* _Prompt_
Output exactly those lines of the data that lie between the line containing "How do I perform: Start" and the final line, both ends counted.

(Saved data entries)
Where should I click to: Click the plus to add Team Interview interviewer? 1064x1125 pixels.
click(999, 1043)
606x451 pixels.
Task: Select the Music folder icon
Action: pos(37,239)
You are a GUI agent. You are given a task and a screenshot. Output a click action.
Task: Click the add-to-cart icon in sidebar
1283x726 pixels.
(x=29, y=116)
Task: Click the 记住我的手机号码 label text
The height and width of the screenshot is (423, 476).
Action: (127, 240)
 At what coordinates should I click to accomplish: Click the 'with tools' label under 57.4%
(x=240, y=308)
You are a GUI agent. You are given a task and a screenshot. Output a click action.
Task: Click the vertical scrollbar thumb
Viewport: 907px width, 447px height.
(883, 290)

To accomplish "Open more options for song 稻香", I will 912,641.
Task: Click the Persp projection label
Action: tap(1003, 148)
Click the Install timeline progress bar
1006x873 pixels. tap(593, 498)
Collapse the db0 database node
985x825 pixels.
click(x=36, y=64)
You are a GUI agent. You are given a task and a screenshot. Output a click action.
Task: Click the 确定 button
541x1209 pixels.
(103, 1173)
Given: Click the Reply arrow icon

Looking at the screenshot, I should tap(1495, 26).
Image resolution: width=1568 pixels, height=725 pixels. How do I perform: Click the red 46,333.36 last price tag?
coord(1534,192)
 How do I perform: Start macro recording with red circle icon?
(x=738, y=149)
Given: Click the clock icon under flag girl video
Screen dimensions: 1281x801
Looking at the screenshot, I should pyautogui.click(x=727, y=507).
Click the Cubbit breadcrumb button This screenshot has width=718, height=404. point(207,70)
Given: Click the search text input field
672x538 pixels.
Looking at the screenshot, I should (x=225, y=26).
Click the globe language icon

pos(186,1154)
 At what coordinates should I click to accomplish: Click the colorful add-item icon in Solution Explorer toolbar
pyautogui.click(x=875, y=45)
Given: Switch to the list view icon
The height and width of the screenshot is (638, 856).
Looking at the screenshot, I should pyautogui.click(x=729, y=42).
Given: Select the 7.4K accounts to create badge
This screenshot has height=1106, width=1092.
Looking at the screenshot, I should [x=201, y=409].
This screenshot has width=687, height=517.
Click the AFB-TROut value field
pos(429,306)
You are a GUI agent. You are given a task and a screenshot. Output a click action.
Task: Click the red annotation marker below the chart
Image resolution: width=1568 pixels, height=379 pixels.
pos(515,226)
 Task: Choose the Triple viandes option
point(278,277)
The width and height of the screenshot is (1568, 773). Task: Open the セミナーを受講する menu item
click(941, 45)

* _Answer for this exercise_
 How do I perform: Start macro recording with red circle icon?
(x=738, y=149)
Given: Click the clock icon under flag girl video
Screen dimensions: 1281x801
Looking at the screenshot, I should pyautogui.click(x=727, y=507).
Click the Cubbit breadcrumb button This screenshot has width=718, height=404. point(207,70)
Given: Click the search text input field
672x538 pixels.
Looking at the screenshot, I should (x=225, y=26).
Click the globe language icon

pos(186,1154)
 At what coordinates should I click to accomplish: Click the colorful add-item icon in Solution Explorer toolbar
pyautogui.click(x=875, y=45)
Given: Switch to the list view icon
The height and width of the screenshot is (638, 856).
Looking at the screenshot, I should pyautogui.click(x=729, y=42).
Given: Select the 7.4K accounts to create badge
This screenshot has height=1106, width=1092.
Looking at the screenshot, I should [x=201, y=409].
This screenshot has width=687, height=517.
Click the AFB-TROut value field
pos(429,306)
You are a GUI agent. You are given a task and a screenshot. Output a click action.
Task: Click the red annotation marker below the chart
Image resolution: width=1568 pixels, height=379 pixels.
pos(515,226)
 Task: Choose the Triple viandes option
point(278,277)
The width and height of the screenshot is (1568, 773). Task: Open the セミナーを受講する menu item
click(941, 45)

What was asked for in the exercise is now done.